200th STREET, Manhattan-Bronx

by Kevin Walsh

I’ll say right off the bat: there’s no such thing as a 200th Street, East or West, in Manhattan or the Bronx, but I hope here to indicate why there isn’t, or at least what’s in 200th Street’s place. When the triumvirate of commissioners drew up the grid plan for Manhattan streets in 1807 (described expertly in Gerard Koeppel’s book City on a Grid) the plan’s northern edge was 155th Street; other commissions planned the streets thereafter, as it was wrongly assumed that it would take over a century for urban Manhattan to reach that far north!

North of 155th, Manhattan gets narrower and more hilly, and while developers leveled Manhattan’s hills as the city encroached north, the uptown hills remained in place. The numbered plan was followed north of 155th, but more spottily (it eventually got into the Bronx, where it ends with West 263rd at the Yonkers city line). When it came to 200th Street, it never was laid out.

 

By 1883, Inwood streets had been mapped, but there was still only one existing road, Kingsbridge Road (which crossed the Spuyten Duyvil Creek at King’s Bridge, an early colonial-era bridge still in use). As you can see, some of these street names are still in use, such as Academy and Dyckman, named for a colonial-era family whose farmhouse still stands at Broadway and West 204th (then called Hawthorne Street). Dyckman Street, originally called Inwood street west of Kingsbridge Rd (Broadway) stands about in the spot where West 200th would be.

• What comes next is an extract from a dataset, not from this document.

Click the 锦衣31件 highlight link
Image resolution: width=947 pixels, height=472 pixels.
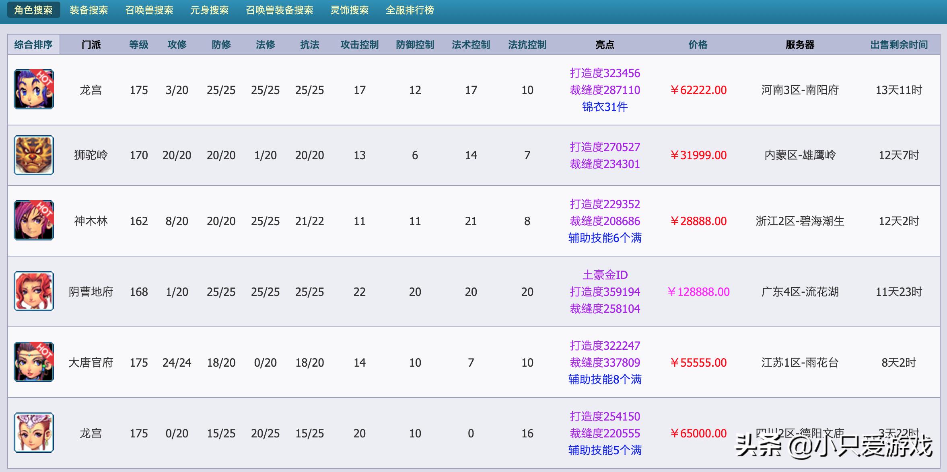tap(605, 107)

The Dyckman Farmhouse has been here since about 1785 and is Manhattan’s last remaining Colonial farmhouse. It was built by William Dyckman, grandson of Jan Dyckman, who first arrived in the area from Holland in the 1600s. During the Revolutionary War the British took over the original Jan Dyckman farmhouse; when they withdrew at the war’s end in 1783 they burned it down, perhaps out of spite.

The farmhouse was rebuilt the next year, and the front and back porches were added about 1825; the Dyckman family sold the house in the 1870s and it served a number of purposes, among them roadside lodging. The house was again threatened with demolition in 1915, but it was purchased by Dyckman descendants and appointed with period objects and heirlooms. It is currently run by New York City Parks Department and the Historic House Trust as a museum. A copy of one of the occupying British soldiers’ log huts, with a log roof, can be found at the back of the house. The cellar kitchen is particularly engaging, with old waffle irons, sausage stuffers and a child’s game board.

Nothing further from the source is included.